If you normalize this a bit, ({9.82, 4.93, 3.28, 3.16, 1}/3.28*3), you get

8.9817073, 4.5091463, 3.0000000, 2.8902439, 0.9146341
So, a queen is worth 9, a rook is 4.5, a bishop is worth 3, a knight is worth slightly less than 3, and a pawn is worth slightly less than 1. This seems like a pretty sound way to think of the game. These values are of course dependent on the situation and the players. Ultimately, the king if the only piece that matters. (0 points for the king is simply because all positions included a king and no information could be gained about who will win from its existence. The king is actually worth ∞, but including it (basically, including positions where the king is already dead) would mess up our ability to fit the logistic model.)

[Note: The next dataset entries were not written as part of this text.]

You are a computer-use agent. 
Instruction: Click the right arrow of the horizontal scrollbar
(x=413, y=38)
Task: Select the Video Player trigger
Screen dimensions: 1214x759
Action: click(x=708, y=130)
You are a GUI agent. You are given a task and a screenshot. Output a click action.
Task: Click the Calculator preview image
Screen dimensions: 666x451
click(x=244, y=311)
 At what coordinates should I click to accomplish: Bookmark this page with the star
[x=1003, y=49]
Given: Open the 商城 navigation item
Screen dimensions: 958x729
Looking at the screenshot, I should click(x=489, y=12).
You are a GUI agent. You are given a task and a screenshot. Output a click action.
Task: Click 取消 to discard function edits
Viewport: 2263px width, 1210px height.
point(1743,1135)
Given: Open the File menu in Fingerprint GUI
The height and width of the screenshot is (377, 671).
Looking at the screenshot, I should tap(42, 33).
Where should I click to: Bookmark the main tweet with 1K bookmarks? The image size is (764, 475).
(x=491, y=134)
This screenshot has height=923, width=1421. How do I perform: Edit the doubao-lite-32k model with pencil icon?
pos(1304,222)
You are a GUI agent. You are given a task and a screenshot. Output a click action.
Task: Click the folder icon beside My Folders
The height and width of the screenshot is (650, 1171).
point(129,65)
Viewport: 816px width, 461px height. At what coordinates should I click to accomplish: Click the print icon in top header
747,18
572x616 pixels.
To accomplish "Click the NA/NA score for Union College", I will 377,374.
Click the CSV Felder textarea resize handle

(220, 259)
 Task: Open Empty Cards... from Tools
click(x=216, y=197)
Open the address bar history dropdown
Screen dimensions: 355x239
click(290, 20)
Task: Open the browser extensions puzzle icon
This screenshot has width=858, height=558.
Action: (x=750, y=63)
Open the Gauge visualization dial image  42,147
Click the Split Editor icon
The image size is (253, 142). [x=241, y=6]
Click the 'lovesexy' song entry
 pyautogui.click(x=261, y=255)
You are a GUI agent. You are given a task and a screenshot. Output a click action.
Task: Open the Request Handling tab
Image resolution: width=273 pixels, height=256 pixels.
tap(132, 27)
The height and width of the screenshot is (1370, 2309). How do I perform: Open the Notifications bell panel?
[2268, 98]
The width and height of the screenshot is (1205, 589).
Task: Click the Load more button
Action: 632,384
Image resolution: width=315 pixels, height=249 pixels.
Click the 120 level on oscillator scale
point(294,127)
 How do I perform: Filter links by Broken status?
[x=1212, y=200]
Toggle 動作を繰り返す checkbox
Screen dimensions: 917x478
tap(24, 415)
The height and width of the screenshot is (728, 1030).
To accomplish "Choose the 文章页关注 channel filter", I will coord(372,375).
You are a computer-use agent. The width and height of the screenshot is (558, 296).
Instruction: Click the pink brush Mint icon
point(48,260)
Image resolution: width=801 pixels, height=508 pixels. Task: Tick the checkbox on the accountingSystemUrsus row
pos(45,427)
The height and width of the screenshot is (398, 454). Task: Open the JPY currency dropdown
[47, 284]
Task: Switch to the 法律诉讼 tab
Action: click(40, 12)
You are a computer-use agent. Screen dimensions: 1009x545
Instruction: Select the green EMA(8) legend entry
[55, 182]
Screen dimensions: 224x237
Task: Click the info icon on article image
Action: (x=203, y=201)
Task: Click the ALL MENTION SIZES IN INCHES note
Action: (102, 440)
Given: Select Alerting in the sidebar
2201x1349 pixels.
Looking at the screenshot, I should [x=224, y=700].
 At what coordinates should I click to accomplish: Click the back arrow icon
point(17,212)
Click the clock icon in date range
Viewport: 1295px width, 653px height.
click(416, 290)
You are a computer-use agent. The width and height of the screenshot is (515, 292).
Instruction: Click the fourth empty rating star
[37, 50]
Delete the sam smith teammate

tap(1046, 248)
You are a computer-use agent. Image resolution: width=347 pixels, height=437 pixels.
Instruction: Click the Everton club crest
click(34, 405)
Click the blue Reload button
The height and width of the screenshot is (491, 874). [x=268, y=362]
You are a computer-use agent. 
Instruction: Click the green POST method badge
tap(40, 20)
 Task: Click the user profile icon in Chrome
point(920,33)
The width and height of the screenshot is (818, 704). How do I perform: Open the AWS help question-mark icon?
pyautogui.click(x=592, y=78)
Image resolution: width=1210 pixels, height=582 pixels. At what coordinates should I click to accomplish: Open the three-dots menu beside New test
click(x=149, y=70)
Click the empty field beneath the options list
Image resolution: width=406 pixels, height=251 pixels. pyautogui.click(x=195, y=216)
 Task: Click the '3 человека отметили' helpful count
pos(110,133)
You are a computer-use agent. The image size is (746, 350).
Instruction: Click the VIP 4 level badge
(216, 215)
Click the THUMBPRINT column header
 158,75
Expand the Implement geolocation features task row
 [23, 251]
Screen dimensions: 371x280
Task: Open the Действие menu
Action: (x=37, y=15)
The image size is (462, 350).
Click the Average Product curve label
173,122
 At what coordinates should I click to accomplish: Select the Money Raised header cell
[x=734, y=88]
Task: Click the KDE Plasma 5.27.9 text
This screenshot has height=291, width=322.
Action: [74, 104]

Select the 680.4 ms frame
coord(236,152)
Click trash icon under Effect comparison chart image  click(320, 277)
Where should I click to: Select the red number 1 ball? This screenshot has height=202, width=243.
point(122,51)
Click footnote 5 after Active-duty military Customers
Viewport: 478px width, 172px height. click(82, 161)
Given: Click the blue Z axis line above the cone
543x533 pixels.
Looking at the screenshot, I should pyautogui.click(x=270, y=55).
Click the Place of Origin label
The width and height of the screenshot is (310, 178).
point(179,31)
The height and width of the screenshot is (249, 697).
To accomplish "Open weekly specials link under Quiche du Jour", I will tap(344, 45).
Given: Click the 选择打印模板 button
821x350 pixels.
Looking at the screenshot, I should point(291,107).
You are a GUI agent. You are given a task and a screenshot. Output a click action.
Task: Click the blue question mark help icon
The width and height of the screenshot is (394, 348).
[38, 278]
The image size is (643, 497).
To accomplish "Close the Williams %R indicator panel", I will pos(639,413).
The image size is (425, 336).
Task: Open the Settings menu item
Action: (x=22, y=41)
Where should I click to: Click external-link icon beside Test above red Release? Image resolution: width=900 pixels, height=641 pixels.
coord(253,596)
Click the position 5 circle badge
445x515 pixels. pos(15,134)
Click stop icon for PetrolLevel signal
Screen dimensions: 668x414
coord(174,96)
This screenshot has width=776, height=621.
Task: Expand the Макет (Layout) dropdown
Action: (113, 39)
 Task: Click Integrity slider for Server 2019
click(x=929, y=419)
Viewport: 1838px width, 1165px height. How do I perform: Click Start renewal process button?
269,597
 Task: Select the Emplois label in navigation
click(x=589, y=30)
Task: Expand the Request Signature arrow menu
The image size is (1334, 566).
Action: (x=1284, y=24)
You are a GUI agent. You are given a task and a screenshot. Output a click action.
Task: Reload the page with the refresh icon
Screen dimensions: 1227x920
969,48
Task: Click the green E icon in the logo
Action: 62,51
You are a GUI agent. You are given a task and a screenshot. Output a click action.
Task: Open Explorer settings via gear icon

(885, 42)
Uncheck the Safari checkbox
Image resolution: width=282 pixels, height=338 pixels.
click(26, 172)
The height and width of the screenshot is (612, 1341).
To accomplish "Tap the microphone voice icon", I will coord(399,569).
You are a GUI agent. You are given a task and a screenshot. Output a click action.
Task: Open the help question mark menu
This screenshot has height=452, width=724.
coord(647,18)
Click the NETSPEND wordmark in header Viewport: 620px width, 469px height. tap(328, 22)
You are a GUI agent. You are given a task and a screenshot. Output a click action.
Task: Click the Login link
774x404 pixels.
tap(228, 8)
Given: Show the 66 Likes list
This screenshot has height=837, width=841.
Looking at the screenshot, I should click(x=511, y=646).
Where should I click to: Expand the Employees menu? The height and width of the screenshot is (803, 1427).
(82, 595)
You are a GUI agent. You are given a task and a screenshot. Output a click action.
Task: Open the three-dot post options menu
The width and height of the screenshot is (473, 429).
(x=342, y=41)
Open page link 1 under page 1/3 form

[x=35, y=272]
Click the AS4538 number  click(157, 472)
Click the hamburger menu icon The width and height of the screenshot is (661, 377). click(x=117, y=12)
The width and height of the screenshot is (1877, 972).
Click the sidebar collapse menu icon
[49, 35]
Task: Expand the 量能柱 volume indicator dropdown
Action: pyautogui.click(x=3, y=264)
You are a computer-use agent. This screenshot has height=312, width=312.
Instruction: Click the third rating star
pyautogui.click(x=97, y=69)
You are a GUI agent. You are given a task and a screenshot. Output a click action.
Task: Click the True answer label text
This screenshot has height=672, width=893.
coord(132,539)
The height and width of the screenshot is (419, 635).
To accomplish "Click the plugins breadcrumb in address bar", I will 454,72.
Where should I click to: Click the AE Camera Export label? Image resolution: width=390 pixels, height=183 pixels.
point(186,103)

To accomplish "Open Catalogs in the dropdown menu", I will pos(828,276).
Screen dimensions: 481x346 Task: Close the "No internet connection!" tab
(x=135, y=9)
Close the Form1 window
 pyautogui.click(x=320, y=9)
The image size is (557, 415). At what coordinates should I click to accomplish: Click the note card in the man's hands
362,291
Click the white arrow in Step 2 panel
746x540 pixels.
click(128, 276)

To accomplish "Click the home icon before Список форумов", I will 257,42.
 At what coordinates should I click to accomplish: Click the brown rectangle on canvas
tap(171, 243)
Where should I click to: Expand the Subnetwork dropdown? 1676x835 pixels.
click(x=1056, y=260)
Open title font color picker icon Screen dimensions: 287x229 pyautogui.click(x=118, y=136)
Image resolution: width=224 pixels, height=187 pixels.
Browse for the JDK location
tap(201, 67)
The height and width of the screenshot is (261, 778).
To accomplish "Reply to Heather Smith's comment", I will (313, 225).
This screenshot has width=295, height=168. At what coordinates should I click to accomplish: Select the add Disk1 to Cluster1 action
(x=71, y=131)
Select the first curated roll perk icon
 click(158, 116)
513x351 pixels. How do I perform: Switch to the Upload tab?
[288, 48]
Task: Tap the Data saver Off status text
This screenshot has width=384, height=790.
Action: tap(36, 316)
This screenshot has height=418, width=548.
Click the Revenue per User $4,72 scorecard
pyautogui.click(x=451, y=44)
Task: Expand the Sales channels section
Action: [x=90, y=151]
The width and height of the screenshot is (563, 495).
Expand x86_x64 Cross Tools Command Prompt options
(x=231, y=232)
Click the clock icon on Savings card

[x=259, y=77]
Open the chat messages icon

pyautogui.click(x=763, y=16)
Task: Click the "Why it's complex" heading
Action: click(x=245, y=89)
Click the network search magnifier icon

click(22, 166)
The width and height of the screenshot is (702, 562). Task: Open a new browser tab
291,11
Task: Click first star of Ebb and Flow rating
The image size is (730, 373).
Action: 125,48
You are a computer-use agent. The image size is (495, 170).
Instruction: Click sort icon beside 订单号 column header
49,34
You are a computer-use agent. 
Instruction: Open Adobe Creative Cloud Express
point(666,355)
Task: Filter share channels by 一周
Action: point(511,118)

This mostly teaches me I've been overvaluing rooks by calling them 5s. But it also points to what experience has been showing me: three pawns are a little weak when paired by themselves against a knight or bishop in the end game.
@vr235 said in #26:
> Chess engines have an internal piece value. The simulation doesn't make sense since all you are recovering are position-weighted built-in parameters.
This is a solid point, because who wins is determined by Stockfish. But it should still give us a pretty good idea.

Do we think it would be smart to update Stockfish to evaluate positions using these values? Maybe Stockfish already uses them internally though, because at the higher levels it applies a neural network, which would be equivalently aware of this. I'm mostly just talking about the eval bar.

(I haven't studied the Stockfish source code. I don't know exactly how it works and at each depth.)
@boilingFrog said in #14:
> Yes, but how can the king have no correlation with the game result ?
See my above comment about why King is 0 instead of infinity. It's just a consequence of how logistic regression works and the fact that we don't have data where no king exists.